- _EXERCISE DIRECTIONS_: With the exception of the pictures, transcribe the entire listing exactly.

- _RECORDS TO USE_:
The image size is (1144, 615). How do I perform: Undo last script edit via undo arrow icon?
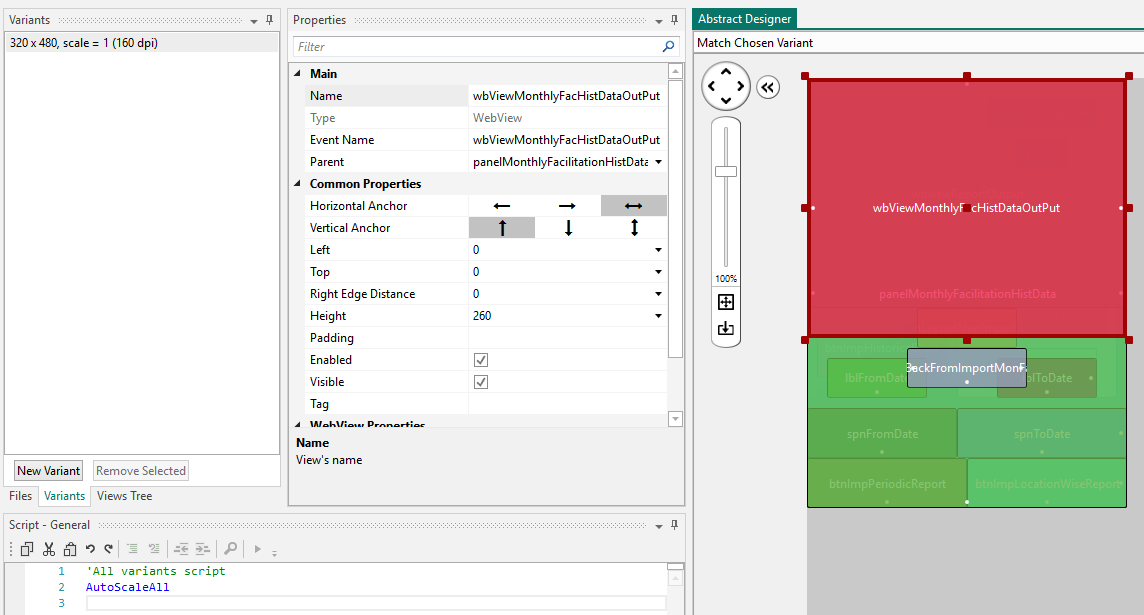point(90,548)
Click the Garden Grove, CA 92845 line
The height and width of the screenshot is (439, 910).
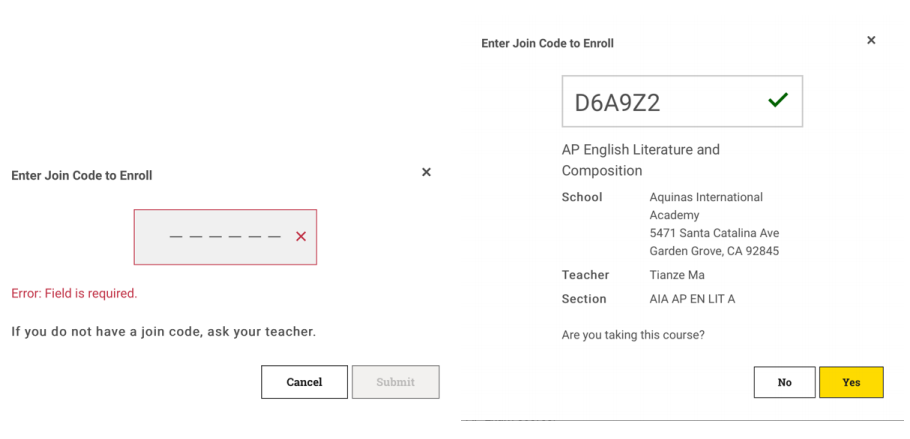pyautogui.click(x=714, y=251)
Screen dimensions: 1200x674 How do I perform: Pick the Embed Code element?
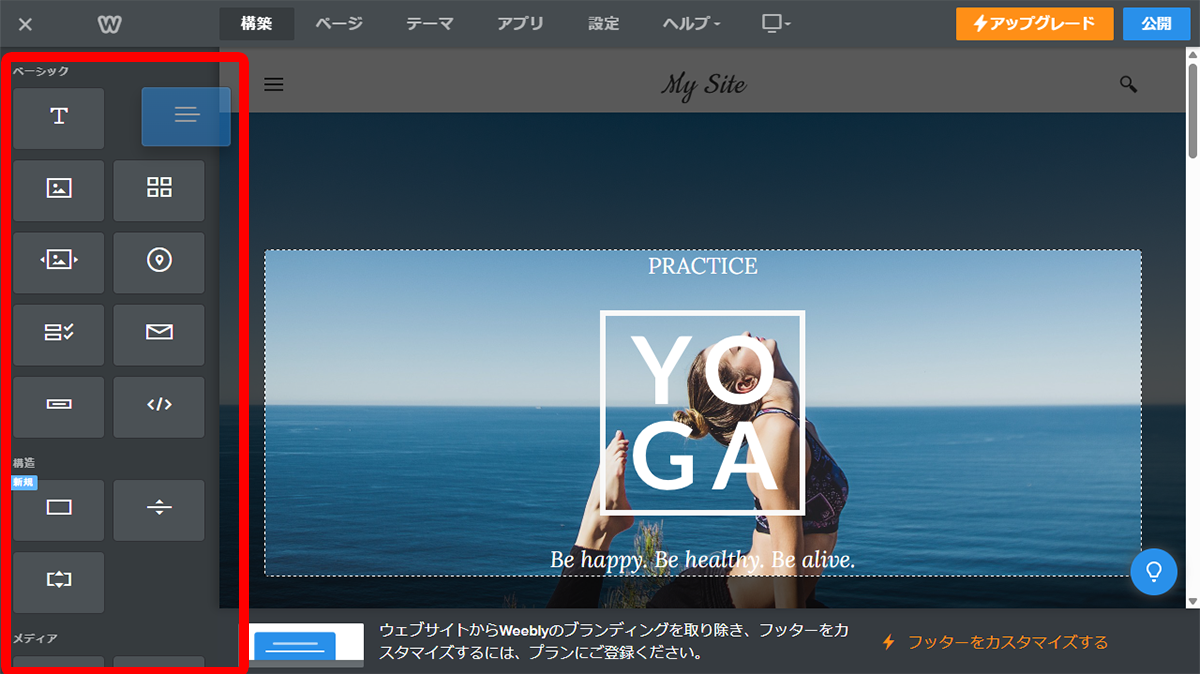click(x=159, y=406)
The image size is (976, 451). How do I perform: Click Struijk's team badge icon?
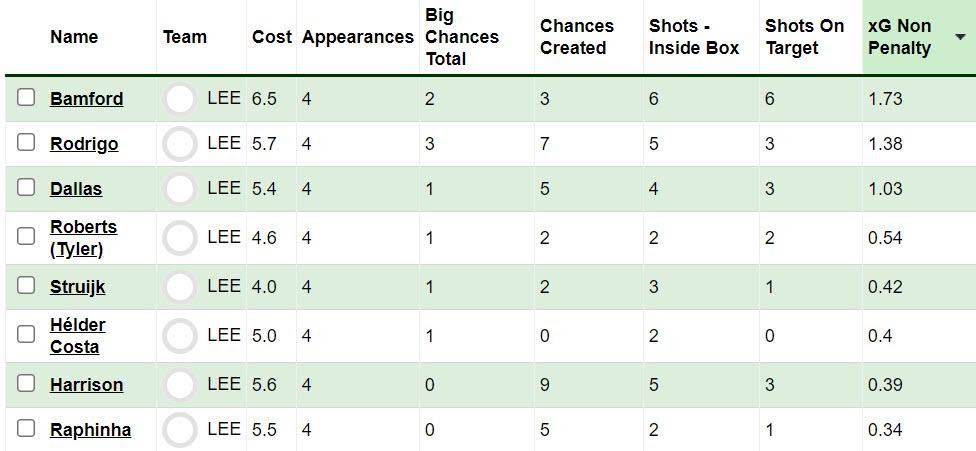point(179,287)
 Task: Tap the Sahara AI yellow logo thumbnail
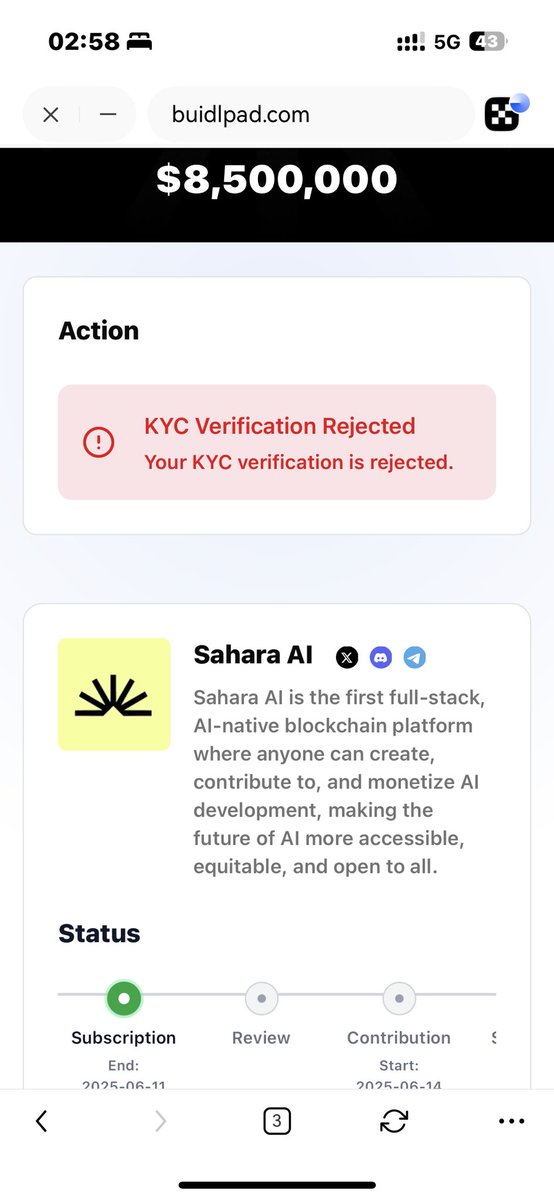click(x=114, y=694)
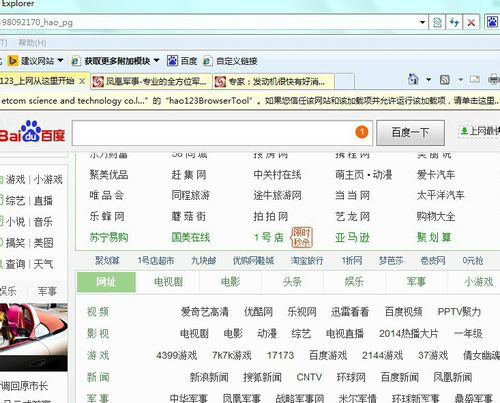Stop page loading with red X icon
The height and width of the screenshot is (403, 500).
click(471, 23)
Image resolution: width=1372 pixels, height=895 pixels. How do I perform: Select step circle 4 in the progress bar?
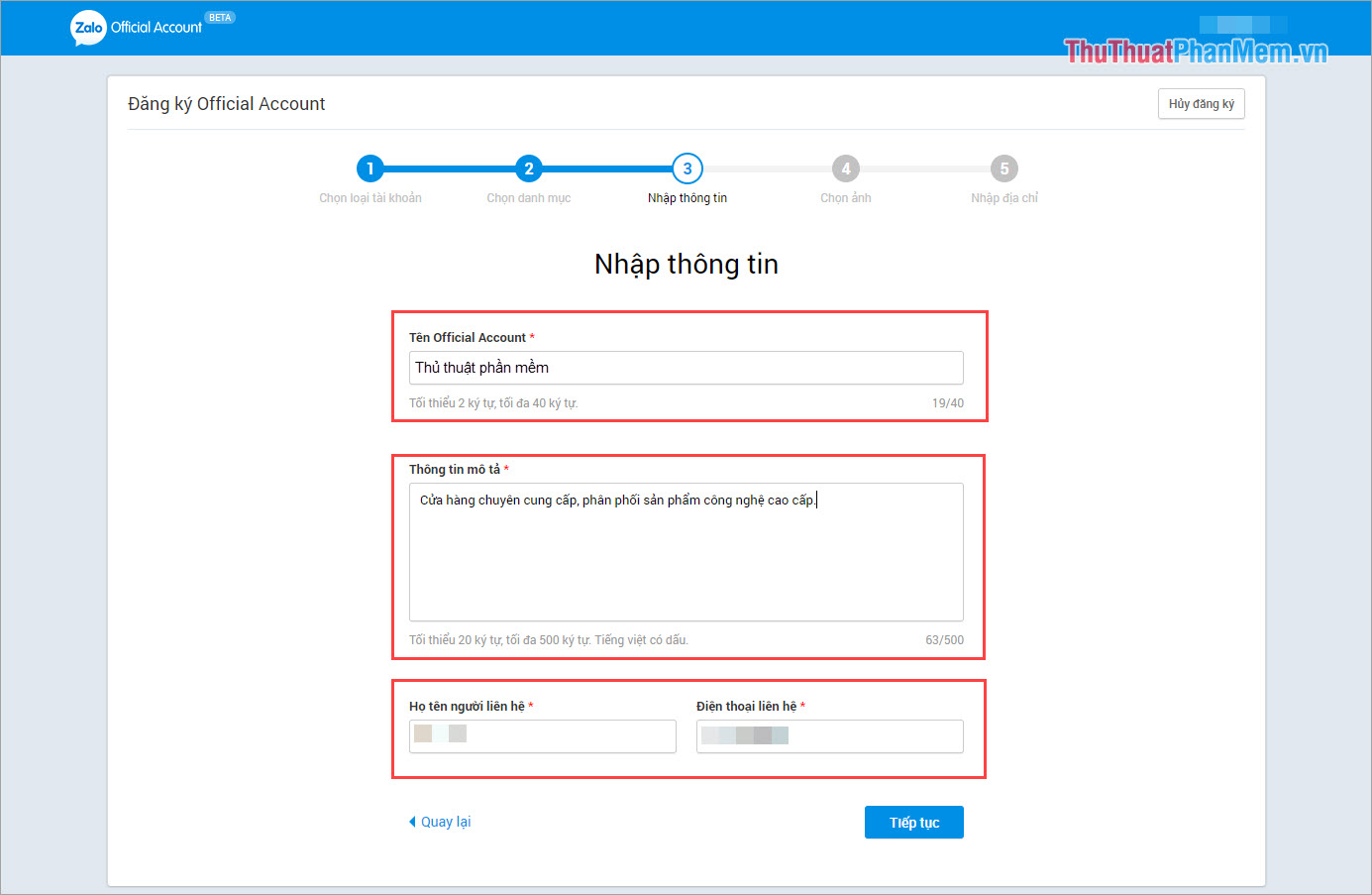point(846,168)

- _PROBLEM SOLUTION_:
The image size is (1144, 615). How do I perform: Undo last script edit via undo arrow icon?
point(90,548)
Click the Garden Grove, CA 92845 line
The height and width of the screenshot is (439, 910).
pyautogui.click(x=714, y=251)
Screen dimensions: 1200x674 How do I perform: Pick the Embed Code element?
click(x=159, y=406)
The image size is (976, 451). How do I perform: Click Struijk's team badge icon?
point(179,287)
 Task: Tap the Sahara AI yellow logo thumbnail
click(x=114, y=694)
Stop page loading with red X icon
The height and width of the screenshot is (403, 500).
click(471, 23)
Image resolution: width=1372 pixels, height=895 pixels. How do I perform: Select step circle 4 in the progress bar?
point(846,168)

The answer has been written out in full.